The department also worked closely with the local police and shared key information which enabled safeguarding and consistency for service users and ensured concerns were identified and acted upon both timely and collaboratively.

Learning, improvement and innovation

Score: 2

Whilst the service had some areas of innovation and improvement, there were other areas which showed a lack of improvement with consistently low compliance. The trust had set up an improving together programme which provided staff with a strong and consistent framework for how the organisation approached problems, new ideas and overall improvement. Each ward held daily quality improvement huddles. We saw an improving together board in every ward which included quick wins, new improvement opportunities and celebrations.

However the division was repeatedly not meeting the trust target and the national target for a number of performance metrics which meant improvement projects and mitigations in place were not effective. Despite regular meetings where areas of concern were discussed and countermeasures were put in place; the division did not see any improvement in performance.

Leaders encouraged staff to speak up with ideas for improvement and innovation and actively invested time to listen and engage. There was a strong sense of trust between leadership and staff.

The trust reported that as of February 2025, almost 600 people had been or were currently going through the improving together training and an average of 65 improvement ideas had been implemented per board.

Post inspection, the trust provided us with details on the improvement projects which were undertaken by the department. Some of these included the setting up of their new Acute Frailty Unit (AFU) which enabled staff to deliver even better care and reduced the average length of stay of from 16 days to 6.

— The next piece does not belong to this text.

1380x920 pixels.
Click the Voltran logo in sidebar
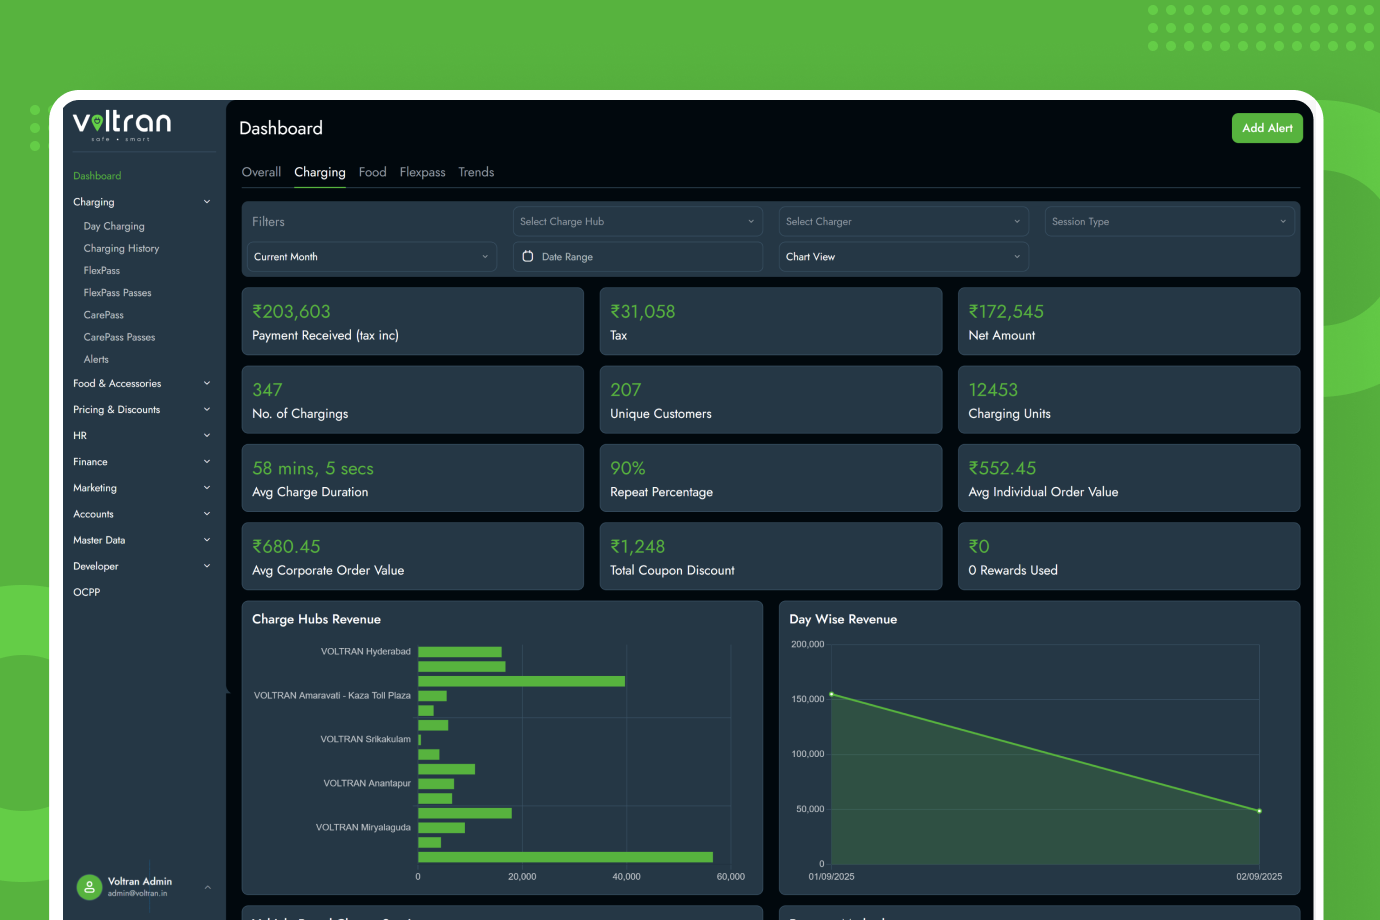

The trust reported that using the programme methodology, the inpatient falls reduction team had improved reduced inpatient falls by 54%, which was a whole year ahead of target.

Additionally, the cardiology team had implemented a programme through improving together and had reduced initial appointment wait times by 40%. The team had also developed a team newsletter to improve team communication and shared the progress with colleagues who couldn’t always directly participate in their improvement huddles.

Foundation doctors could undertake improvement projects through the Healthcare Improvement Programmes, also known as HIMP. We reviewed an improvement project which was presented at the HIMP meeting for the month of June which identified key issues and discussed interventions required and its significance.